The embodiment of the invention also provides data transfer operation insertion device between a kind of bunch, and as shown in Figure 7, this device 700 comprises:
Load module 701 is used for input source program to be allocated;
Execution time processing module 702, be used for the complete linear restriction system of equations that basis is set up in advance, the execution time of correspondence was found the shortest execution time when instruction in the acquisition source program was adopted different allocative decision in each bunch of processor from a plurality of execution time that obtain;
Instruction distribution module 703, the allocative decision that is used for the shortest execution time correspondence that finds according to the dependence between the described source program instruction and described execution time processing module 702, determine to exist whether insert between the instruction of dependence bunch between data transfer operation.
Described execution time processing module 702 can comprise: the initial estimation unit, find the solution unit, iterative processing unit.Wherein, the initial estimation unit is used for obtaining the initial estimation execution time of described source program; Finding the solution the unit is used for finding the solution the complete linear restriction system of equations of setting up in advance according to the estimation execution time of importing; If solution arranged, the iterative processing unit shortens the described estimation execution time according to predetermined step-length, and the estimation execution time after will shortening exports to and finds the solution the unit; Do not separate if having, the previous estimation execution time of the estimation execution time of correspondence was not as the shortest execution time output when the iterative processing unit had solution with described complete linear restriction system of equations.
Described device may further include: the linear restriction module.The linear restriction module be used for according to the instruction that dependence is arranged processor bunch between distribute, set up complete linear restriction system of equations.

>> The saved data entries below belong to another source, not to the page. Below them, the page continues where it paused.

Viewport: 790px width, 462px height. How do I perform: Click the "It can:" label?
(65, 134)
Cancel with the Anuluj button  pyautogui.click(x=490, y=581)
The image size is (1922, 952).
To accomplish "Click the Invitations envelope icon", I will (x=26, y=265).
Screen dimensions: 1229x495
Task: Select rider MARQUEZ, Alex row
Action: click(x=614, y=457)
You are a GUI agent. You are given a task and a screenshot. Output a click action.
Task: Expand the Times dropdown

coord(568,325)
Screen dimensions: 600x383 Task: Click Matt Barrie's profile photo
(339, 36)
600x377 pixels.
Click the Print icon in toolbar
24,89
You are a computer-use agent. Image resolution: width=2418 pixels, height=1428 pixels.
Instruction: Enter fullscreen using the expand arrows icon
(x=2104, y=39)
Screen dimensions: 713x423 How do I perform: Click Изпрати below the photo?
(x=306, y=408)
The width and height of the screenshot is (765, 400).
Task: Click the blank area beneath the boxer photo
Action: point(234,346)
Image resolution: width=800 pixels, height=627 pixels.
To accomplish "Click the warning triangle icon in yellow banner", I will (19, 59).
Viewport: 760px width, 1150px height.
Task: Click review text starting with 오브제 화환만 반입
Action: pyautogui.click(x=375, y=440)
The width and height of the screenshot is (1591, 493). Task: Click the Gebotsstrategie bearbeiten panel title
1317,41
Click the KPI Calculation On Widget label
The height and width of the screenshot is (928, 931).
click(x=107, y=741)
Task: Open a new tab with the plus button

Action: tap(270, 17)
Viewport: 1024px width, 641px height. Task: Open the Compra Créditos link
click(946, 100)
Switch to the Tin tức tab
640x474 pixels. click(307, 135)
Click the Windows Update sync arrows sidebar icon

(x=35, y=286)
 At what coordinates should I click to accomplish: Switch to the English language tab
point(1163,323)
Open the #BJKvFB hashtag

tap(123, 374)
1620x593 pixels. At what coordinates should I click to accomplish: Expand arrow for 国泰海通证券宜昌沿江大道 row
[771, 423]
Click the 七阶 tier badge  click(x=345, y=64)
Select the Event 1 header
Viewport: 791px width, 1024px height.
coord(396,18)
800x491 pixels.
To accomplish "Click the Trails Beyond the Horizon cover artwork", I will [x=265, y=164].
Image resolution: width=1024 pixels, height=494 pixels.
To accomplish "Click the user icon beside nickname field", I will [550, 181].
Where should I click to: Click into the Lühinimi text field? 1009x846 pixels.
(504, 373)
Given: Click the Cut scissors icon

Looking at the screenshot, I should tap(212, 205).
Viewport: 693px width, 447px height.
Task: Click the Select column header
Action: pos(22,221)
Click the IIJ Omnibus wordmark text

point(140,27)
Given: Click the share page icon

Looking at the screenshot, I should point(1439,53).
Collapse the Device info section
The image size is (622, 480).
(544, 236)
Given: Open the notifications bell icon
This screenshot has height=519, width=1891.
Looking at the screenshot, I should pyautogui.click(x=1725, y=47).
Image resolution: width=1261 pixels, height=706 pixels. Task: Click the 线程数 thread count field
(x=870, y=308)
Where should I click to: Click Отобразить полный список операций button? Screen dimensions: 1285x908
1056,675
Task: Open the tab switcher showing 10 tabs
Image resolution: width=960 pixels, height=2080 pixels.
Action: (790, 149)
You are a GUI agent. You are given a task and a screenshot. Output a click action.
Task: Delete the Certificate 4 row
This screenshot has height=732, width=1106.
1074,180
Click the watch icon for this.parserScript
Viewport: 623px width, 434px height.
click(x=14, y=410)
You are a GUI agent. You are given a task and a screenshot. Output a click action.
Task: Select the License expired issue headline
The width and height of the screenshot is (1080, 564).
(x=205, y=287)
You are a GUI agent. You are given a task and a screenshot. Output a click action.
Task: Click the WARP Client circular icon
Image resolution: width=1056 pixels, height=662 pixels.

Described linear restriction module can specifically comprise: the first linear restriction unit, the second linear restriction unit, the 3rd linear restriction unit.Wherein, the first linear restriction unit is set up to be used for describing and is had two instructions of dependence in the first linear restriction system of equations of same bunch of existence; The second linear restriction unit set up to be used for describe exist between two instructions with dependence bunch between the second linear restriction system of equations of time point of data transfer operation; The 3rd linear restriction unit set up to be used for expression exist bunch between the time point of data transfer operation get rid of the 3rd linear restriction system of equations that other instructions are carried out.
The above only is preferred embodiment of the present invention, and is in order to limit the present invention, within the spirit and principles in the present invention not all, any modification of making, is equal to replacement, improvement etc., all should be included within the scope of protection of the invention.